*** Opening MATERIAL SHOWN ***

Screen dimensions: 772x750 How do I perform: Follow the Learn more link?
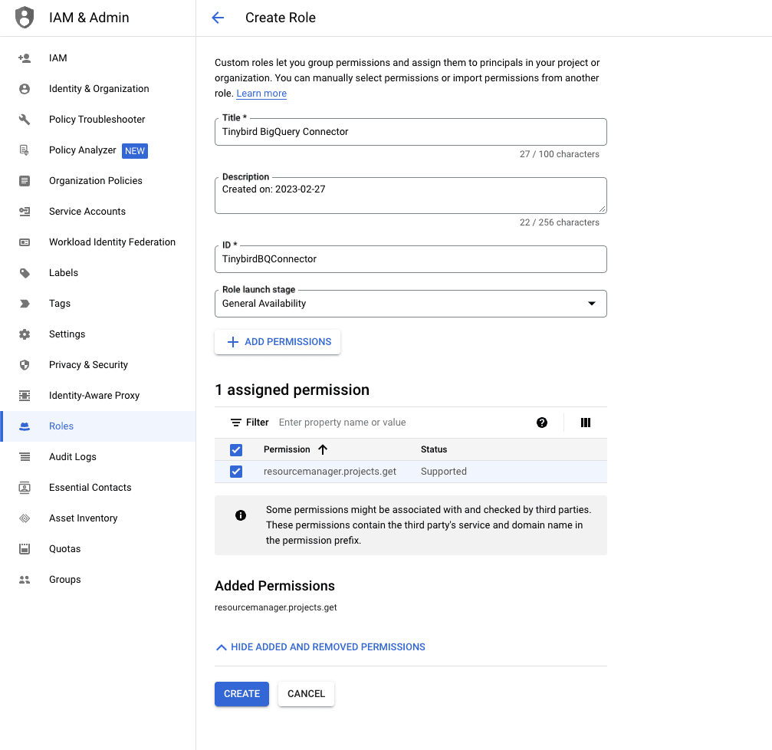[261, 94]
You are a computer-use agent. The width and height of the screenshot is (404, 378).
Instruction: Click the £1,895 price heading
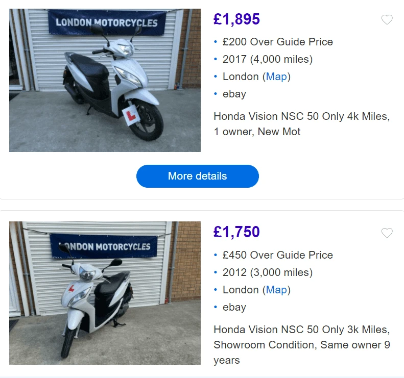(236, 19)
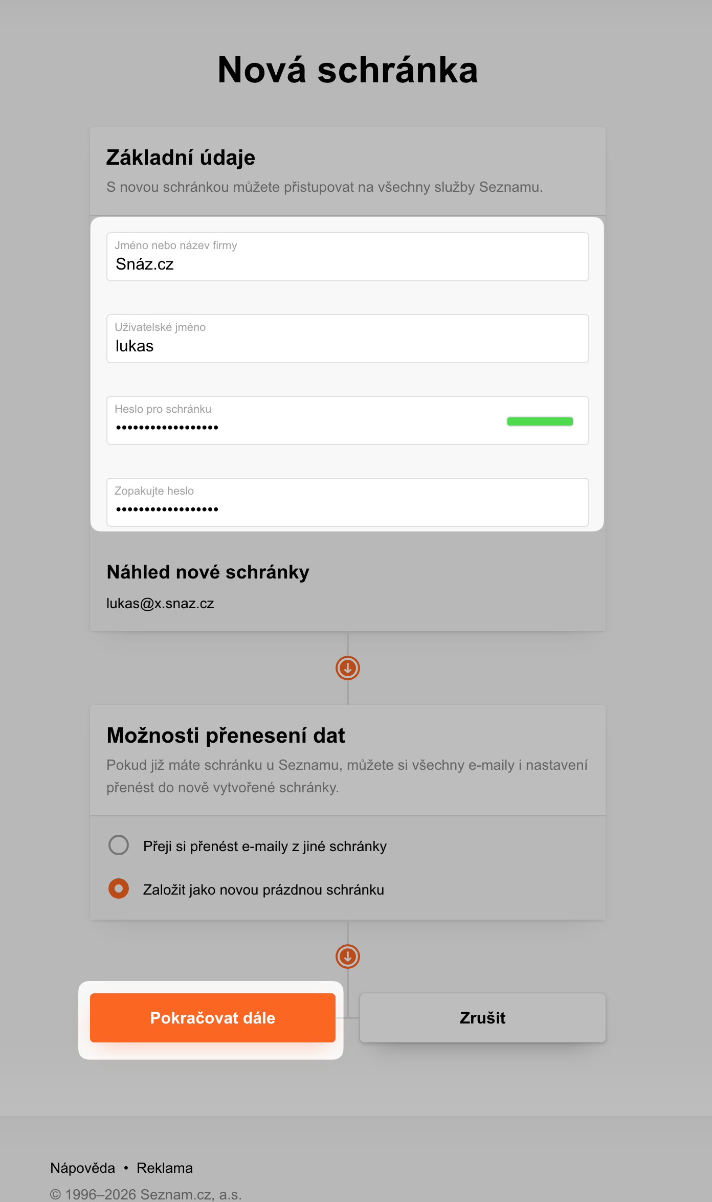The image size is (712, 1202).
Task: Click into the 'Uživatelské jméno' field
Action: click(x=348, y=339)
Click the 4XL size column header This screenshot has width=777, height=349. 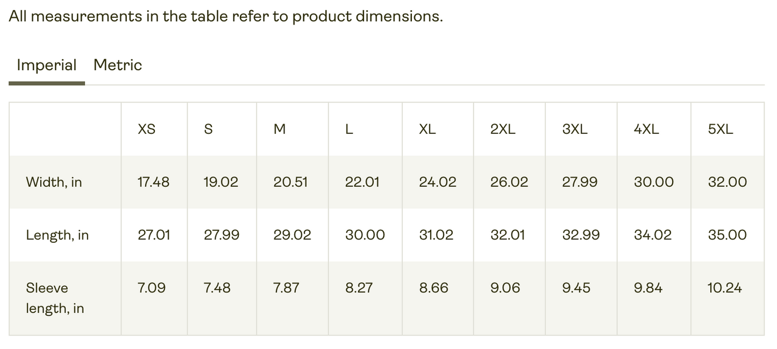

*** Closing MATERIAL SHOWN ***

> **YOUR GOAL**: An exact copy of the records above is wanted, with the pictures omitted.

> **ANSWER SECTION**:
Screen dimensions: 772x750 How do I perform: Follow the Learn more link?
[261, 94]
You are a computer-use agent. The width and height of the screenshot is (404, 378).
Instruction: Click the £1,895 price heading
(236, 19)
The image size is (712, 1202).
Task: Click into the 'Uživatelské jméno' field
Action: click(x=348, y=339)
Click the 4XL size column header This screenshot has width=777, height=349. 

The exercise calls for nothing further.